Tritt trotz allem der Fall ein, dass ein Kreditnehmer die Schuld nicht mehr erbringen kann, heißt es handeln. Bleibt man in solch einer Situation passiv, drohen tiefgreifende Einschnitte in das bisherige Leben. Wer sich mit seiner Bank in Verbindung setzt, kann darauf hoffen, dass die Vertragsbedingungen einvernehmlich der neuen Situation angepasst werden. Weigert sich das Kreditinstitut und strengt eine Pfändung des Vermögens an, kann dagegen Einspruch eingelegt werden. Der Gesetzgeber hat verschiedene Schutzvorschriften erlassen, mit denen sicher gestellt werden soll, dass der Schuldner ein Minimum an Lebensfähigkeit und Lebensqualität behält.
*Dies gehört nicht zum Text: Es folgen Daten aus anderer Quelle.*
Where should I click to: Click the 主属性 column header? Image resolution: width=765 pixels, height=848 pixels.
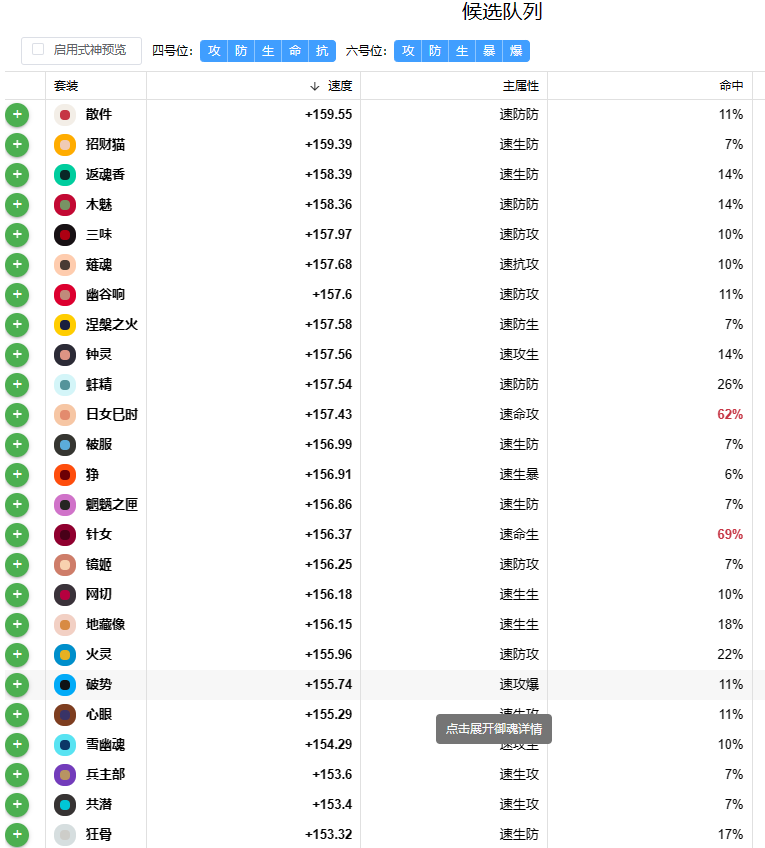click(521, 85)
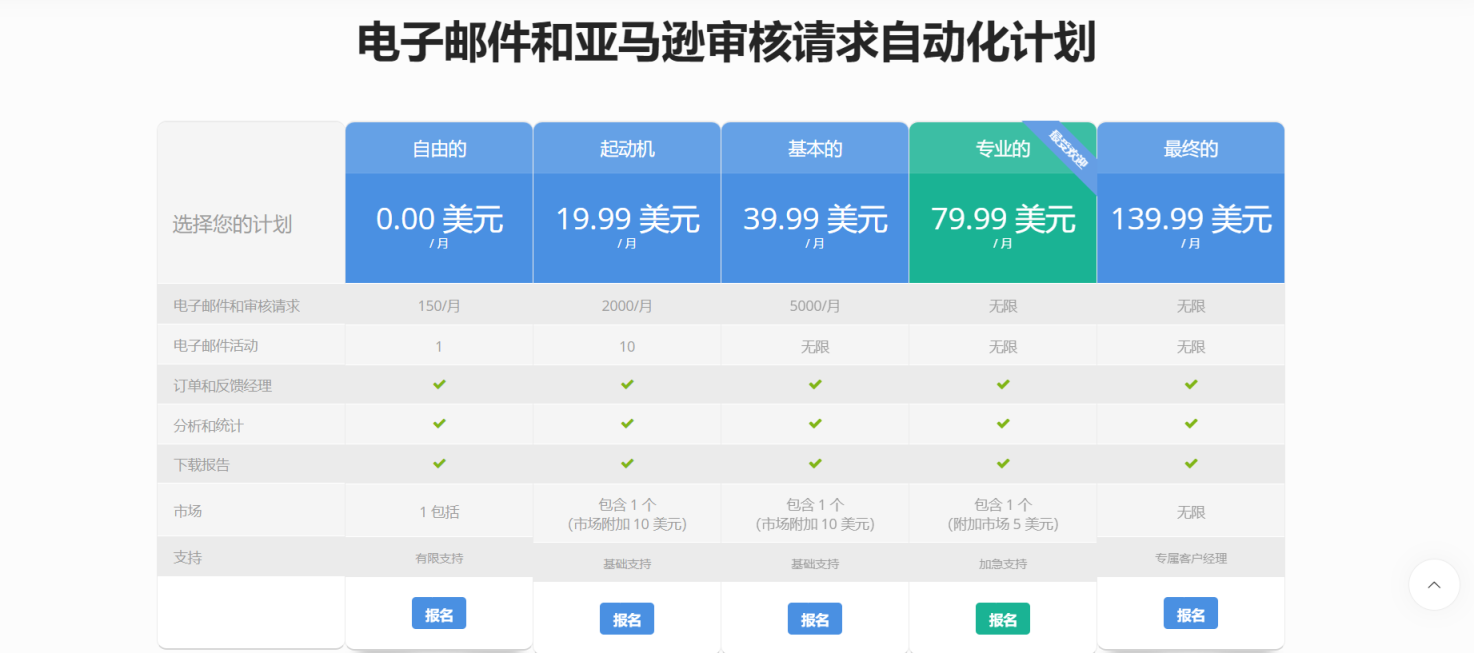Click the 电子邮件和审核请求 row label
This screenshot has height=653, width=1474.
coord(237,306)
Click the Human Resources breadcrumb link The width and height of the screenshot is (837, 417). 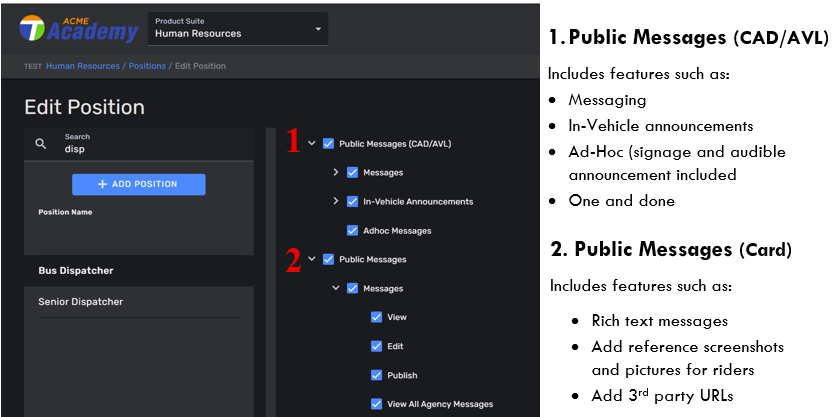(x=83, y=66)
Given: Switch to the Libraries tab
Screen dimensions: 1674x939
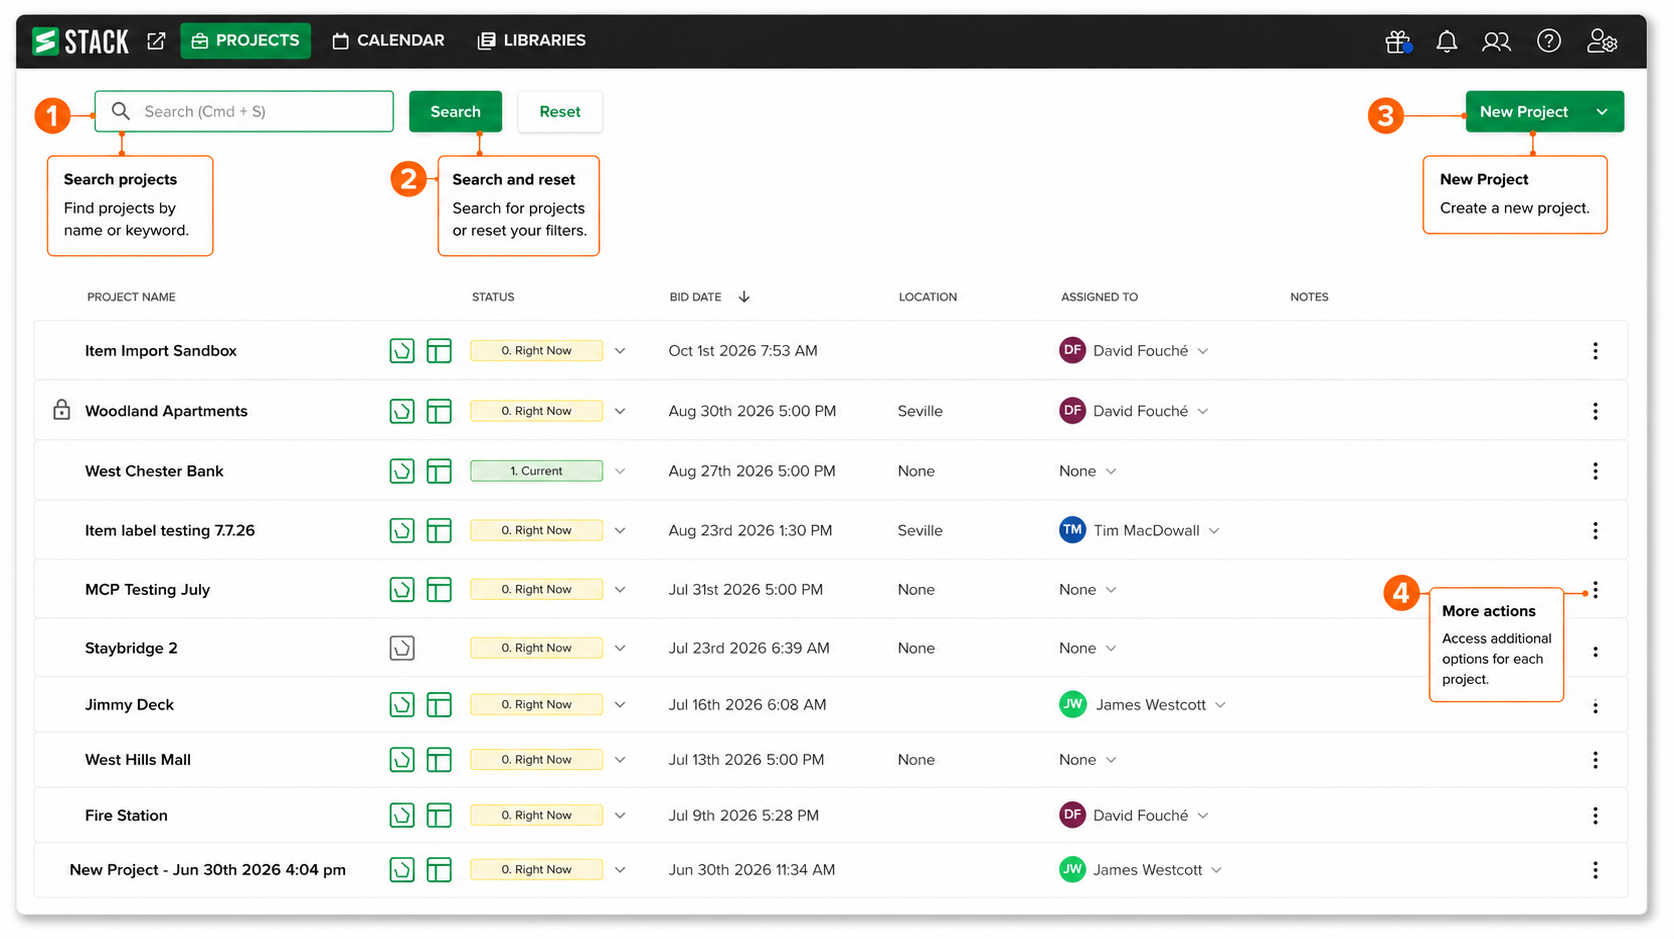Looking at the screenshot, I should [x=532, y=41].
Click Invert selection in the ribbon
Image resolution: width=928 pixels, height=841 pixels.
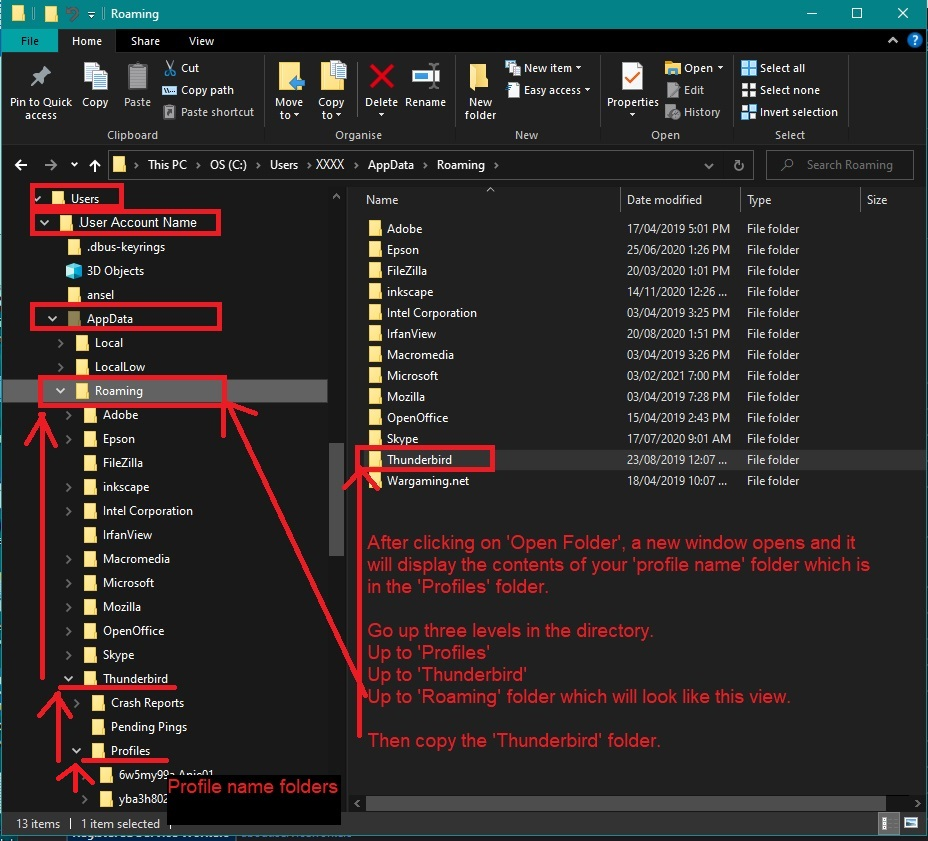(x=789, y=112)
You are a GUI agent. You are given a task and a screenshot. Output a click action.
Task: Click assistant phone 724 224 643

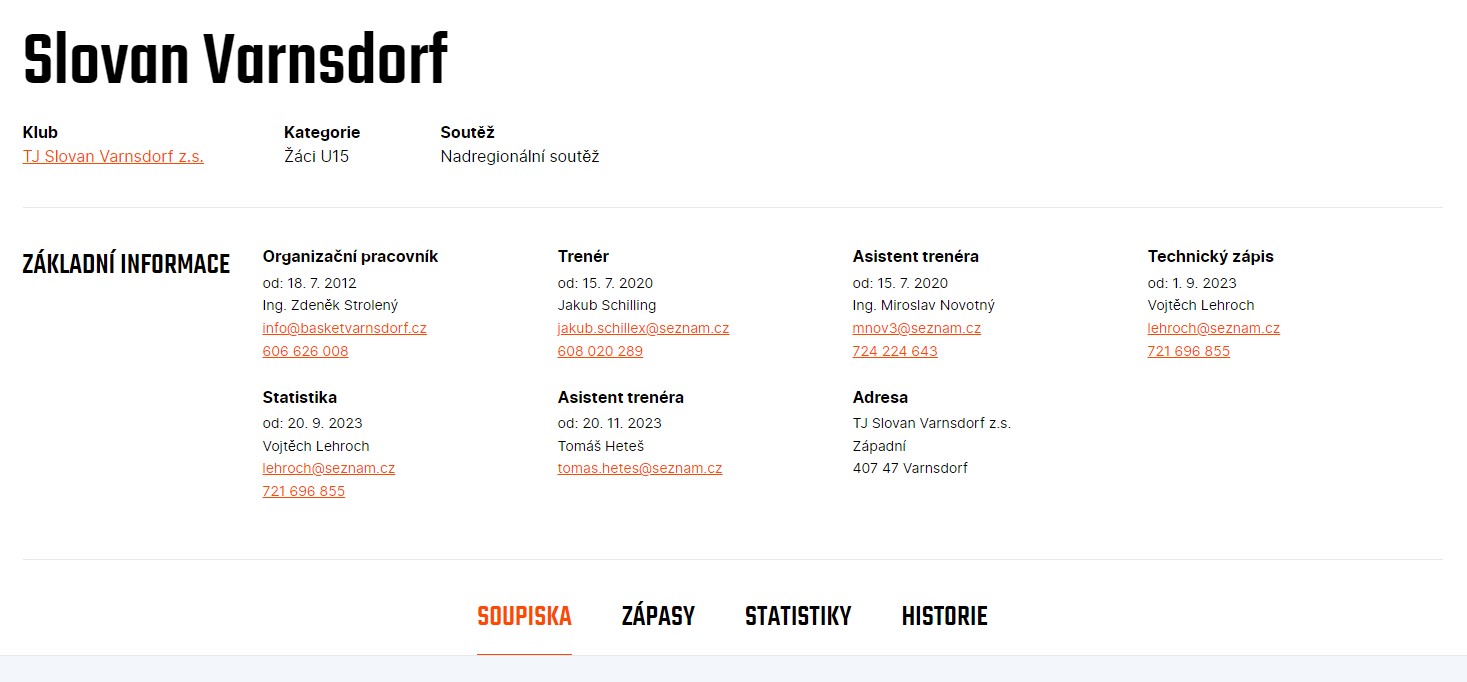(x=895, y=351)
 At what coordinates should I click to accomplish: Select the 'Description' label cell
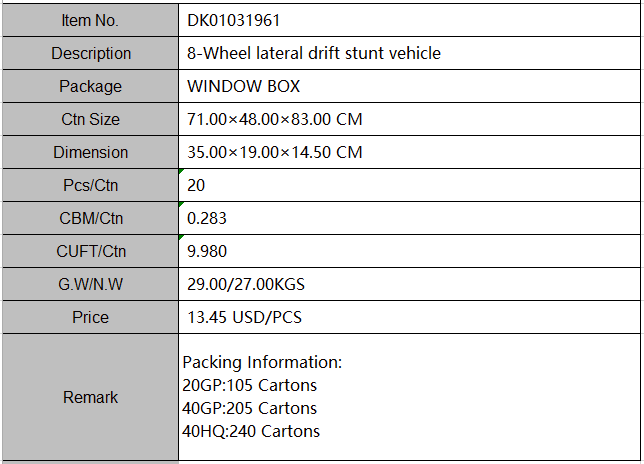[90, 53]
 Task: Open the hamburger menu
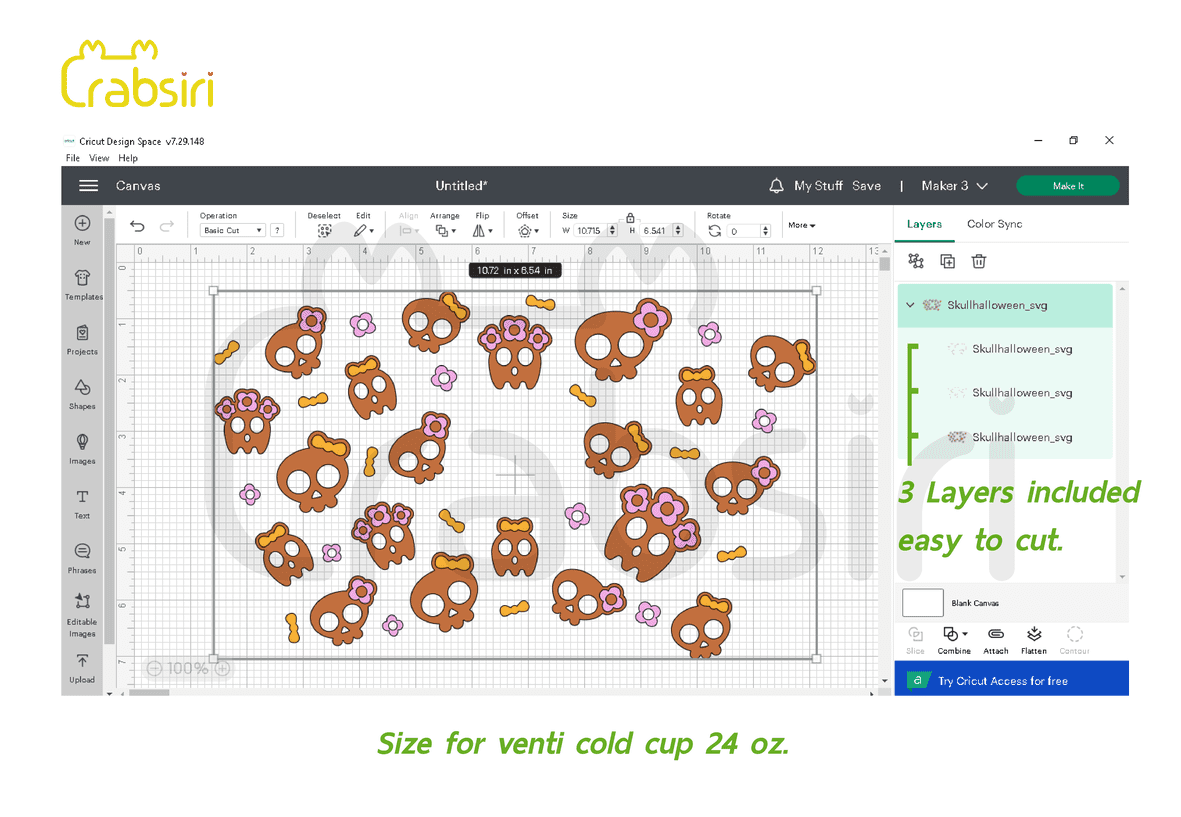pyautogui.click(x=88, y=186)
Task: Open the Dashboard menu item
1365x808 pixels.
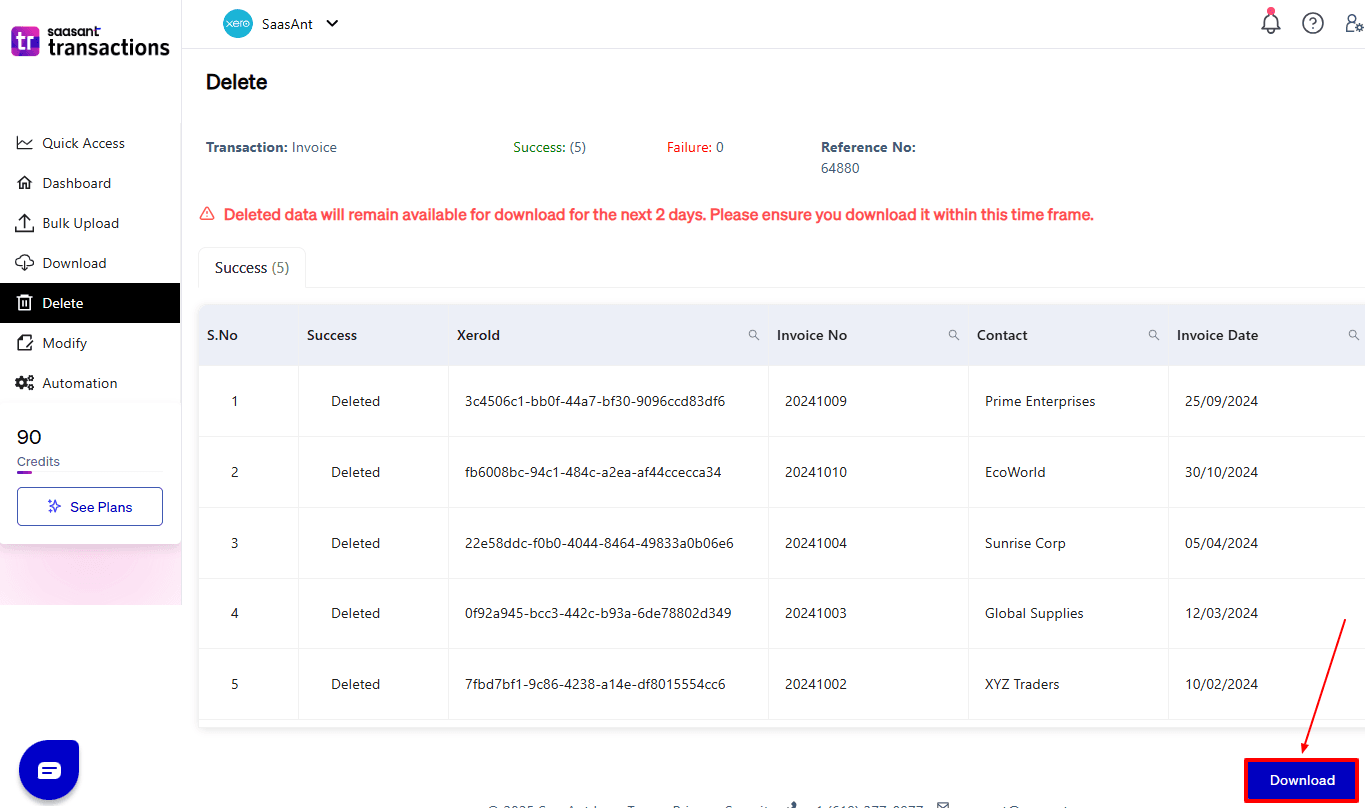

Als besonders lästig werden Kontopfändungen empfunden. Gläubiger benutzen diese gern dazu, um auf den Schuldner Druck auszuüben. Denn mit der Pfändung geht eine Sperrung des gesamten Kontos einher und der Schuldner kann über kurz oder lang nicht mehr am normalen Wirtschaftskreislauf teilnehmen. Im Internet kursieren verschiedenste Tipps, mit denen der Schuldner angeblich einer drohenden Pfändung entgehen kann. Allerdings bewegen sich einige dieser Hilfestellungen im Rahmen der Illegalität. Wer wissentlich eine Kontopfändung durch nutzen von Fremdkonten umgeht, muss sich den Betrugsvorwurf gefallen lassen. Was also tun? Der Gesetzgeber hilft dem Schuldner mit Pfändungsschutz. Dadurch wird ein Teil des Guthabens unpfändbar. Dieser Teil soll die Kosten des alltäglichen Lebens decken. Gerade sozial schwache Familien sind immer häufiger davon betroffen. Neben einem Teil des Arbeitseinkommens sind alle sozialen Leistungen für eine Frist von 7 Tagen unpfändbar. Der Pfändungsschutz muss allerdings bei der zuständigen Rechtspflegebehörde beantragt werden.
Was aber im Einzelnen genau zu geschehen hat, hängt von den Rahmenbedingungen ab. Aus diesem Grund kann an dieser Stelle nur oberflächlich auf das Thema eingegangen werden. Säumige Kreditnehmer sollten immer professionelle Hilfe suchen. Besondere Risiken drohen dann, wenn notleidende Kredite über Factoring an Dritte weitergegeben werden. Dieser Vorgang muss dem Schuldner nicht angezeigt werden.